"Swear you'll never tell any one what I've said, Kit—about the engagement or anything else."

Kitty promised solemnly.

"Not even Len," insisted Rosanne.

"Not even Len. But, oh, Nan, I shall pray that it will all come right!"

"Prayers are no good," said Rosanne, with abrupt bitterness. "God knows I've given them a fair chance!"

"Darling, one never knows when a prayer may be answered, but it will be—sometime."

Rosanne began suddenly to talk of something else, and the strange incident ended; for when Rosanne wished to drop a subject she dropped it, and put her foot on it in such a way that it could not be picked up again. Besides, this was scarcely one on which Kitty, however much she desired to help, could press her friend. So she did the wisest thing she could think of under the circumstances—made the girl go indoors to the piano and play to her. She knew that Rosanne gave, and was given to, by music in a way that is only possible to deep, inarticulate natures such as possess the musician's gift. One had only to listen to her music, thought Kitty, to know that there were depths in her that no woman would ever fathom, though a man might, some day. Denis Harlenden might—if she would let him.

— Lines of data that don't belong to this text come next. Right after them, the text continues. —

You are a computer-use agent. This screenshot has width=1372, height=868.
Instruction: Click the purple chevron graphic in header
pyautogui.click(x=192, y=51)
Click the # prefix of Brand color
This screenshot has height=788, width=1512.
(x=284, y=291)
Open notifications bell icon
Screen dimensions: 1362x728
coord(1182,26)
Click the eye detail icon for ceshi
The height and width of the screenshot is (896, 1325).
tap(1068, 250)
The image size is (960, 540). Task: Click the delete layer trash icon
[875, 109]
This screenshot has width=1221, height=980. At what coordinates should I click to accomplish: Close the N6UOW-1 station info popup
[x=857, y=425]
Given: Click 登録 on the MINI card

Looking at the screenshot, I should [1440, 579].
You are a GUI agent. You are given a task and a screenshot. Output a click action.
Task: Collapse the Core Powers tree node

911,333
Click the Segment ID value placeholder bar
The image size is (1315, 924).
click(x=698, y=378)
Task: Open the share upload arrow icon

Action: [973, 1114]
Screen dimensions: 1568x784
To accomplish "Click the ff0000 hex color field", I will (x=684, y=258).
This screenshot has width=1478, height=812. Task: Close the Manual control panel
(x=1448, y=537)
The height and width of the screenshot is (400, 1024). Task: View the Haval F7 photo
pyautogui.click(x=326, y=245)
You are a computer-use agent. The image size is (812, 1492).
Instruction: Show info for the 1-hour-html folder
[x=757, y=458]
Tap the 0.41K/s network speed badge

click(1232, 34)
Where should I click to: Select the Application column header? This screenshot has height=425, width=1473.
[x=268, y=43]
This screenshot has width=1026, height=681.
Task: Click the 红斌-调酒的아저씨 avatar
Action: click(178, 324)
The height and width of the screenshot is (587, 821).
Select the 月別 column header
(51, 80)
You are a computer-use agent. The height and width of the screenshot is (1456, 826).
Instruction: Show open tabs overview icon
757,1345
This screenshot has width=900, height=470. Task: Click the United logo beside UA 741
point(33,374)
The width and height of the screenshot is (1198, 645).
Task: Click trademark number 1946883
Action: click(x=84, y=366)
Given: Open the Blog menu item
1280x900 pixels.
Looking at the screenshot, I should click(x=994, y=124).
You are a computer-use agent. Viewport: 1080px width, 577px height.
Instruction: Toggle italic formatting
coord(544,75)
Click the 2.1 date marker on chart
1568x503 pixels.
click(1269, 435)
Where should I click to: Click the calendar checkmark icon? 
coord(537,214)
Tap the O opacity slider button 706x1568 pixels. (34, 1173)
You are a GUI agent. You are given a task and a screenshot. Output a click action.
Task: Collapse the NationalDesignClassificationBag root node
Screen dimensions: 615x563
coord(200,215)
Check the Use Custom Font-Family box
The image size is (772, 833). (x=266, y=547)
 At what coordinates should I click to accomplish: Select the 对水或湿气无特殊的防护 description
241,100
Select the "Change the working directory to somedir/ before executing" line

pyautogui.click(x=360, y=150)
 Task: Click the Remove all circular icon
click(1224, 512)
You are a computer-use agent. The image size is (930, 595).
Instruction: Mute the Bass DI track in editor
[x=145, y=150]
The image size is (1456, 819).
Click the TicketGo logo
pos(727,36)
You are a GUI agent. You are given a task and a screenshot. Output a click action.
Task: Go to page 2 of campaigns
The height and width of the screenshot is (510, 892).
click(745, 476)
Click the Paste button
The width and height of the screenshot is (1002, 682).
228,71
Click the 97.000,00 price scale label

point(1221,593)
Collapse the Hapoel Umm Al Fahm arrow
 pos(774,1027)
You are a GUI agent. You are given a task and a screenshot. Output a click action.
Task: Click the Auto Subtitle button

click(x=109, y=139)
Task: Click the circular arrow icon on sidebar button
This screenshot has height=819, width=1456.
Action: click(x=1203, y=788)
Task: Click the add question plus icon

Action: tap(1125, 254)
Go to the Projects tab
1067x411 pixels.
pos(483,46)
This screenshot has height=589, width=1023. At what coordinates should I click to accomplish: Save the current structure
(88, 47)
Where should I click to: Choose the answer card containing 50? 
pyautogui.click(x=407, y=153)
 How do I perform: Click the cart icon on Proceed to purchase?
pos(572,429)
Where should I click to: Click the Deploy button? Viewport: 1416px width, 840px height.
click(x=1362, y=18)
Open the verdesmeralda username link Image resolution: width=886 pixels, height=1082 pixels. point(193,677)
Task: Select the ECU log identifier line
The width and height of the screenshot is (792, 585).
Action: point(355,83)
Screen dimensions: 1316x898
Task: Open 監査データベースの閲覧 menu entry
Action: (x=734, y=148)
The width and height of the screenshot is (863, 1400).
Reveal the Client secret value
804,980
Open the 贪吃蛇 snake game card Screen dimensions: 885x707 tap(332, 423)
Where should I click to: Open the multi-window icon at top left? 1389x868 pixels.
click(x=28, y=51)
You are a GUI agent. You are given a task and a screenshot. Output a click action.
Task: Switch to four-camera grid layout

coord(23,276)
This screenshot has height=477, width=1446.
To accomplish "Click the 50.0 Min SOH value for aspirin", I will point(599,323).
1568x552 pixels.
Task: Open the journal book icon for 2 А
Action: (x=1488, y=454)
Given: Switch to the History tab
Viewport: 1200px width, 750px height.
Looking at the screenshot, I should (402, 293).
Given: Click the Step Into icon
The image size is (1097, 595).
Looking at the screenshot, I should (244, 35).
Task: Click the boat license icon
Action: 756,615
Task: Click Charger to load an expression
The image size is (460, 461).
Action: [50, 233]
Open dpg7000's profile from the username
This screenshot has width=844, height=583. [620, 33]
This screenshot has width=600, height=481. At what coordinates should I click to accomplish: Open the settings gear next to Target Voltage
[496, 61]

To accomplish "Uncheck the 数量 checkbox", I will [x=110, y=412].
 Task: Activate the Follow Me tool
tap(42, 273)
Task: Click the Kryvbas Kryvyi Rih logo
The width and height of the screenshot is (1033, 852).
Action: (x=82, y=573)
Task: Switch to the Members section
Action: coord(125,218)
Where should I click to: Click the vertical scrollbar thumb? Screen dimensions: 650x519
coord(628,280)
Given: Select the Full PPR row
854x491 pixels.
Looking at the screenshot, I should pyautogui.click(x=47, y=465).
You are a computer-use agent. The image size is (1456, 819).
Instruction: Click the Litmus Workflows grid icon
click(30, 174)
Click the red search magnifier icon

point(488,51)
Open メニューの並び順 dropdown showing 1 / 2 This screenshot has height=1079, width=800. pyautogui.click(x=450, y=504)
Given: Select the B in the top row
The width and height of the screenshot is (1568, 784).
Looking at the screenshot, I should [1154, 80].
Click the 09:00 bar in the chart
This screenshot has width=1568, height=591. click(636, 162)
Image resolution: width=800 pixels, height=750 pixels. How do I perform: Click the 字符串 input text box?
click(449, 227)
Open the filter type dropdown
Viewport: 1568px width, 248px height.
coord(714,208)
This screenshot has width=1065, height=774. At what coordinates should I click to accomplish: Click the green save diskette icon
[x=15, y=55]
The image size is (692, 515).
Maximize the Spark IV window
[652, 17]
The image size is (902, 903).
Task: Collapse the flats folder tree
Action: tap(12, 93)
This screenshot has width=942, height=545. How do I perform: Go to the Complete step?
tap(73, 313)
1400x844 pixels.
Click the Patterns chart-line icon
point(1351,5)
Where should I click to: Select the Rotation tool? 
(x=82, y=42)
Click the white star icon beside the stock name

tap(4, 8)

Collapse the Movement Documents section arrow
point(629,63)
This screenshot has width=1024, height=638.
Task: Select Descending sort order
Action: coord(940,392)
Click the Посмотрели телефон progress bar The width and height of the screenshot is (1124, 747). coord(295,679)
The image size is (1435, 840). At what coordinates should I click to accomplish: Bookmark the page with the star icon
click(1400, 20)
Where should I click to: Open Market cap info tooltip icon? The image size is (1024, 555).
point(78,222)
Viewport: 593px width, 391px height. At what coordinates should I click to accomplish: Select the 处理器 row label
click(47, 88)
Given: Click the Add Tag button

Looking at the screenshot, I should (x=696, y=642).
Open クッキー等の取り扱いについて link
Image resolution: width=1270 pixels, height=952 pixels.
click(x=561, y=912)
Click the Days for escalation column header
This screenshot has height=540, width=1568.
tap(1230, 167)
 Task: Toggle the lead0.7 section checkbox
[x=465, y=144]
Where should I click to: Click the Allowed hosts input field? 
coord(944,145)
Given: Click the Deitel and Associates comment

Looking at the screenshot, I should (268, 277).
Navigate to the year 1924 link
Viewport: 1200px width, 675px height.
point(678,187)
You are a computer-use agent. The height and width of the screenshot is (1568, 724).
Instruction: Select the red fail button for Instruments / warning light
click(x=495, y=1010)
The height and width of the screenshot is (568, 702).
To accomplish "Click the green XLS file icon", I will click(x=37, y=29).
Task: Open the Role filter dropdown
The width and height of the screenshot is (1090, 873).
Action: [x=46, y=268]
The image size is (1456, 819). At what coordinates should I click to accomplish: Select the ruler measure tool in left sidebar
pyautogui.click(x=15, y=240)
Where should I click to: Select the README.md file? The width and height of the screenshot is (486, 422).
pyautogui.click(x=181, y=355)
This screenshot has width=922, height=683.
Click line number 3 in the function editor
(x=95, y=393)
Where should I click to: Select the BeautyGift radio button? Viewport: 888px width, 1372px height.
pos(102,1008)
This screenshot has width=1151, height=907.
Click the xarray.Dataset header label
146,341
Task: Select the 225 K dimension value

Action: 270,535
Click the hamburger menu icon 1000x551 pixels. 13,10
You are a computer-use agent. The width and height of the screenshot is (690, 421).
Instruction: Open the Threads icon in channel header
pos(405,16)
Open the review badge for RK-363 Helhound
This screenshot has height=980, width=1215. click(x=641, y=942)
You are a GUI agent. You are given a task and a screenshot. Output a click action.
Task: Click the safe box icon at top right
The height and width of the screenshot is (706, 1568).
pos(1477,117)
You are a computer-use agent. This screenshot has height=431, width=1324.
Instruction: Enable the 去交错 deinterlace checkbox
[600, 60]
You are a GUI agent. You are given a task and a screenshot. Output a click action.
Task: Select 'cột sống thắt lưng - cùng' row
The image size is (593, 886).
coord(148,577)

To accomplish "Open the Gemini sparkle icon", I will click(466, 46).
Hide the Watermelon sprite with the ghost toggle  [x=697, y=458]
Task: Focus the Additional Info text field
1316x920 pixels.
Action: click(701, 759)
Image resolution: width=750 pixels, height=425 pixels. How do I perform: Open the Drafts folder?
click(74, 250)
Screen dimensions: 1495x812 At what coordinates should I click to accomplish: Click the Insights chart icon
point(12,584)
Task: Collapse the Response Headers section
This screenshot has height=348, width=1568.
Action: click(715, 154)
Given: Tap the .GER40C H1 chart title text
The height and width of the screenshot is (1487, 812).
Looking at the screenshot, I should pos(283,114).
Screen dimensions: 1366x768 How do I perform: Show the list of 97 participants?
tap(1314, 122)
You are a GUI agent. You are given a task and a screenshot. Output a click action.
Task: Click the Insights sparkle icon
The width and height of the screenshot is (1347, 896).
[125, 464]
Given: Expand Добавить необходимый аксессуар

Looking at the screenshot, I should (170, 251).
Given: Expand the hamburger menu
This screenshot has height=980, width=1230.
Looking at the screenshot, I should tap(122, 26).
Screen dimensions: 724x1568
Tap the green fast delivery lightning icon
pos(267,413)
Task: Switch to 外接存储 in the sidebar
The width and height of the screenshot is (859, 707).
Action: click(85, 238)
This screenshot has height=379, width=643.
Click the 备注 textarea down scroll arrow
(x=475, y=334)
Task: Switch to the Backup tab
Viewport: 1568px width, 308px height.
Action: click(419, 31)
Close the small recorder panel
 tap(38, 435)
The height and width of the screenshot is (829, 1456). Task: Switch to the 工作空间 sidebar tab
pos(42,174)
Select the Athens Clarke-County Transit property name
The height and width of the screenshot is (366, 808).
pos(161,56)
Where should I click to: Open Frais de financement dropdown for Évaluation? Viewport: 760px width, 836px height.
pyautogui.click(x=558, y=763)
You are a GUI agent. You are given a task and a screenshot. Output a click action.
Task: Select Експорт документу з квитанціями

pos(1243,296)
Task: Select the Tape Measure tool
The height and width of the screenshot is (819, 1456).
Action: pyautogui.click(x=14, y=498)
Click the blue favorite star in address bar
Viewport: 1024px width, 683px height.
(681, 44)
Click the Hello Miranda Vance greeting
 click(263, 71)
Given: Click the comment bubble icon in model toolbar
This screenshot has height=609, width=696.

Listening, as she lay in her hammock, to the wild, strange chords flung from under Rosanne's fingers, and again the plaintive, tender notes that stole out like wounded birds and fluttered away on broken wings to the sunlight, Kitty realized that she was an ear-witness to the interpretation of a soul's pain. Though she had never heard of Jean Paul Richter's plaint to music—"Thou speakest to me of those things which in all my endless days I have found not, nor shall find"—something of the torment embodied in those exquisitely bitter words came to her through Rosanne's music, and she was able to realize some tithe of what the girl was suffering.

Yet, in the end, Rosanne came out of the drawing-room with the shadows gone from her face and all the old mocking, glancing life back in it. If she had given of her torment to music, music, whether for good or ill, had restored to her the vivid and delicate power which made up her strangely forceful personality. She was hurriedly drawing on her gloves.

"I've just remembered the Chilvers' dinner-party tonight and must fly. You know how Molly Chilvers nags if one is late for her dull old banquets."